BEGIN DATA LISTING

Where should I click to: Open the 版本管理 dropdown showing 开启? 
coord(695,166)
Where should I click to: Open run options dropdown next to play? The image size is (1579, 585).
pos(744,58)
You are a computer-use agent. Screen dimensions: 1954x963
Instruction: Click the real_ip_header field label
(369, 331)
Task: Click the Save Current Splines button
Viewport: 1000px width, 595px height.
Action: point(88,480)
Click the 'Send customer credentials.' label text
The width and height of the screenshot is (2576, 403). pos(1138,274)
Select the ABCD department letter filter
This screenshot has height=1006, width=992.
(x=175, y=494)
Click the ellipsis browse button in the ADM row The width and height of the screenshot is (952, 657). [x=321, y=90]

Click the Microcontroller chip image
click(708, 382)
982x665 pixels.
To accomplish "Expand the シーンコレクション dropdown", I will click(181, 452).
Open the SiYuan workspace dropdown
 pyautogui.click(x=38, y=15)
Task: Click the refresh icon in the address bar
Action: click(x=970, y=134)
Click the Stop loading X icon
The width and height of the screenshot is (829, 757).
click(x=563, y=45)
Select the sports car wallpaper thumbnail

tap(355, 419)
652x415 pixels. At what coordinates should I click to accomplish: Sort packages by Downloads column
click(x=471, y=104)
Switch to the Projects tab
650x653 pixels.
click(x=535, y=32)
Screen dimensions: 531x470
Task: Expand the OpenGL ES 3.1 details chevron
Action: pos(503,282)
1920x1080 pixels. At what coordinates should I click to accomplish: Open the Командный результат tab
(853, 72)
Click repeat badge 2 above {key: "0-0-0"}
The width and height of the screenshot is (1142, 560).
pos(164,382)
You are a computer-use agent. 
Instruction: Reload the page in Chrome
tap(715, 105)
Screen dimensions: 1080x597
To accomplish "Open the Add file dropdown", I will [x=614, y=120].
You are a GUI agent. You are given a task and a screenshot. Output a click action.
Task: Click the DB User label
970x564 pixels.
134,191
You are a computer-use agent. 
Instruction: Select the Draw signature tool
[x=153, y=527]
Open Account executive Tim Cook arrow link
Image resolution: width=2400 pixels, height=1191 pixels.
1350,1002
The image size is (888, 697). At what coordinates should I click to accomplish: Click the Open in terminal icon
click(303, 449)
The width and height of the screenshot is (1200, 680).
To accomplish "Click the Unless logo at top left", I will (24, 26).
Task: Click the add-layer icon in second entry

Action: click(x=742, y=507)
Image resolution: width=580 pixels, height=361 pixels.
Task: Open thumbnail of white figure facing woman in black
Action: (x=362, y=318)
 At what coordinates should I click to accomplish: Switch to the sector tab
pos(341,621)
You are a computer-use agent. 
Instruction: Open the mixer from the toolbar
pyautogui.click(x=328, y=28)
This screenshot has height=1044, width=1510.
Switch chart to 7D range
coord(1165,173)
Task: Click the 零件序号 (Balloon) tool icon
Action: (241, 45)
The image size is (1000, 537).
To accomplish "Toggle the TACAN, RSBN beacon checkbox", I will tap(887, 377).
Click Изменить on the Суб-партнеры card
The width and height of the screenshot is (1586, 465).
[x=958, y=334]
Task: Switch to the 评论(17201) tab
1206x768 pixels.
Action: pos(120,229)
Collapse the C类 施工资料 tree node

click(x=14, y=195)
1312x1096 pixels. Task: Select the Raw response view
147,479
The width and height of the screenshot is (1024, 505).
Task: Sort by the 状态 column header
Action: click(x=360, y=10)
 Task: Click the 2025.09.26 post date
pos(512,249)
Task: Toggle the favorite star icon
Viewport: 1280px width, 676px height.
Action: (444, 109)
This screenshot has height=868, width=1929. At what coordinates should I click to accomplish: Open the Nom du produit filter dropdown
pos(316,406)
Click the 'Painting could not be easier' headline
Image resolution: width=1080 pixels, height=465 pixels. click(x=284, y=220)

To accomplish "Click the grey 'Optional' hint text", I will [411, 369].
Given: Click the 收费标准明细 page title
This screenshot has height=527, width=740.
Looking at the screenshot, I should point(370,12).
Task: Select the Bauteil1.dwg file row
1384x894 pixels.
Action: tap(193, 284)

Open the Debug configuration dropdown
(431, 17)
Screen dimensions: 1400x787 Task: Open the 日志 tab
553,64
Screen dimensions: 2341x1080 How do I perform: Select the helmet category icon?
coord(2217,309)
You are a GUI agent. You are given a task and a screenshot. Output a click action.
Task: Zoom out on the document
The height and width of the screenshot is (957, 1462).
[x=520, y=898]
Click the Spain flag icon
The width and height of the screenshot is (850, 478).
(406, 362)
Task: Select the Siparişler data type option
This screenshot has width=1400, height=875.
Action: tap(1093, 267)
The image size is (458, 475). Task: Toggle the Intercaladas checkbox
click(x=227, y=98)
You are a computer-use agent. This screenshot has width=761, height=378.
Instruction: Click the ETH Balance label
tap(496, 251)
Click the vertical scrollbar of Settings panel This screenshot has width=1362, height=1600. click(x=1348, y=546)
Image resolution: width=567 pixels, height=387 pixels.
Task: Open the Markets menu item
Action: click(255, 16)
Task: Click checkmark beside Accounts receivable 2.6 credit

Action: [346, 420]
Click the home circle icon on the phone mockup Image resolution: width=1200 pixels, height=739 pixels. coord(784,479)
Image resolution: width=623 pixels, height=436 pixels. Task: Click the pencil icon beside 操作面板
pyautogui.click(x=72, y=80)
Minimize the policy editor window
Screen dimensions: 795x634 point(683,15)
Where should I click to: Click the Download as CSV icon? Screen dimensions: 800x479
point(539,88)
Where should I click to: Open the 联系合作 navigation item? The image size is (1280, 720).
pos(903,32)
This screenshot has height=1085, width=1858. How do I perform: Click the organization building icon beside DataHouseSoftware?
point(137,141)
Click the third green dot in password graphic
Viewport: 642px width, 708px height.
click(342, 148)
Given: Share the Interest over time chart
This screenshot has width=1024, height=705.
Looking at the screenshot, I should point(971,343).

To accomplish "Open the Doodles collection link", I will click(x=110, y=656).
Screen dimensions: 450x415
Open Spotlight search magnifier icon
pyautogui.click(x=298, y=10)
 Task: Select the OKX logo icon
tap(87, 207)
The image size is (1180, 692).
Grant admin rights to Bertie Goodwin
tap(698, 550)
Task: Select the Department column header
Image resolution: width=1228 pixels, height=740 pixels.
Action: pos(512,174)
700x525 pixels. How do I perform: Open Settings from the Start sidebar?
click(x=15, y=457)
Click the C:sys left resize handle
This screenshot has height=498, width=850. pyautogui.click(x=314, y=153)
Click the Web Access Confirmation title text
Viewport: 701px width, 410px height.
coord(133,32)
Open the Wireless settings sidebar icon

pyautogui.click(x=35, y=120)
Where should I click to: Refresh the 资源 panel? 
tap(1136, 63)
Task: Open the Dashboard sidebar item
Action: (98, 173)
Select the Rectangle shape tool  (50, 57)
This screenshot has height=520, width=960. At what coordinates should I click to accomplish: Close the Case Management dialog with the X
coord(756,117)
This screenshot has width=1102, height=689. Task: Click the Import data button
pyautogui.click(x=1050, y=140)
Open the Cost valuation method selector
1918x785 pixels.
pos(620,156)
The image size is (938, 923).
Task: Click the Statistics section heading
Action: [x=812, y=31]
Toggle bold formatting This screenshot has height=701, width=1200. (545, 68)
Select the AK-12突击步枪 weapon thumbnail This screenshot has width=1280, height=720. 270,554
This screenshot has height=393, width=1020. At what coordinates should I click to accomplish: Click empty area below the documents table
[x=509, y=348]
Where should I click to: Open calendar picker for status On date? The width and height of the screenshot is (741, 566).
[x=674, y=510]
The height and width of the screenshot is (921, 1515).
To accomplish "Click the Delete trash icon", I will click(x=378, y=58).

END DATA LISTING

_WORK TO COMPLETE_:
Repeat, word for word, the lines above between the line holding "Switch to the Projects tab" and the line holding "The width and height of the screenshot is (1200, 680).", inclusive; omit everything else.

_YOUR SOLUTION_:
Switch to the Projects tab
650x653 pixels.
click(x=535, y=32)
Screen dimensions: 531x470
Task: Expand the OpenGL ES 3.1 details chevron
Action: pos(503,282)
1920x1080 pixels. At what coordinates should I click to accomplish: Open the Командный результат tab
(853, 72)
Click repeat badge 2 above {key: "0-0-0"}
The width and height of the screenshot is (1142, 560).
pos(164,382)
You are a computer-use agent. 
Instruction: Reload the page in Chrome
tap(715, 105)
Screen dimensions: 1080x597
To accomplish "Open the Add file dropdown", I will [x=614, y=120].
You are a GUI agent. You are given a task and a screenshot. Output a click action.
Task: Click the DB User label
970x564 pixels.
134,191
You are a computer-use agent. 
Instruction: Select the Draw signature tool
[x=153, y=527]
Open Account executive Tim Cook arrow link
Image resolution: width=2400 pixels, height=1191 pixels.
1350,1002
The image size is (888, 697). At what coordinates should I click to accomplish: Click the Open in terminal icon
click(303, 449)
The width and height of the screenshot is (1200, 680).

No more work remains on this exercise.